Don Mariano ordonna d’un geste à ses deux domestiques de le suivre, et l’un à sa droite l’autre à sa gauche, il se plaça au centre de la clairière, en face du tribunal improvisé, et prit la parole d’une voix forte, claire et accentuée,

— Écoutez-moi, caballeros, et lorsque j’aurai dît tout ce que j’ai à vous dire sur cet homme que vous voyez là brisé et confondu, avant même que j’aie prononcé un mot, vous le jugerez sans haine et sans colère avec votre conscience. Cet homme est mon frère : jeune, pour une cause qu’il n’est pas nécessaire d’expliquer ici, notre père voulut le chasser de sa présence ; j’intercédai pour lui et j’obtins, sinon sa grâce tout entière, du moins qu’il fût toléré sous le toit paternel.

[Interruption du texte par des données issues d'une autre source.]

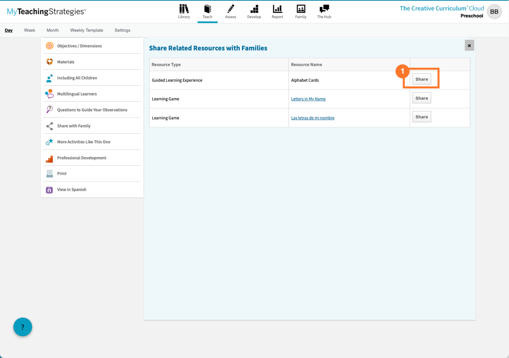Click the Develop icon
509x358 pixels.
pyautogui.click(x=254, y=11)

Les jours se passèrent minute à minute, les années s’écoulèrent, l’enfant devint homme ; mon père en mourant m’avait donné toute sa fortune au préjudice de son autre fils qu’il avait maudit ; je déchirai le testament, j’appelai cet homme auprès de moi, et je lui restituai, à lui mendiant et misérable, cette part de richesse et de bien-être dont, à mon avis, mon père n’avait peut-être pas eu le droit de le priver.

Don Mariano se tut et se tourna vers ses domestiques.

Les deux hommes étendirent en même temps le bras droit, se découvrirent de la main gauche, et tous deux en même temps, comme s’ils répondaient à la muette interrogation de leur maître :

— Nous affirmons que tout cela est strictement vrai, dirent-ils.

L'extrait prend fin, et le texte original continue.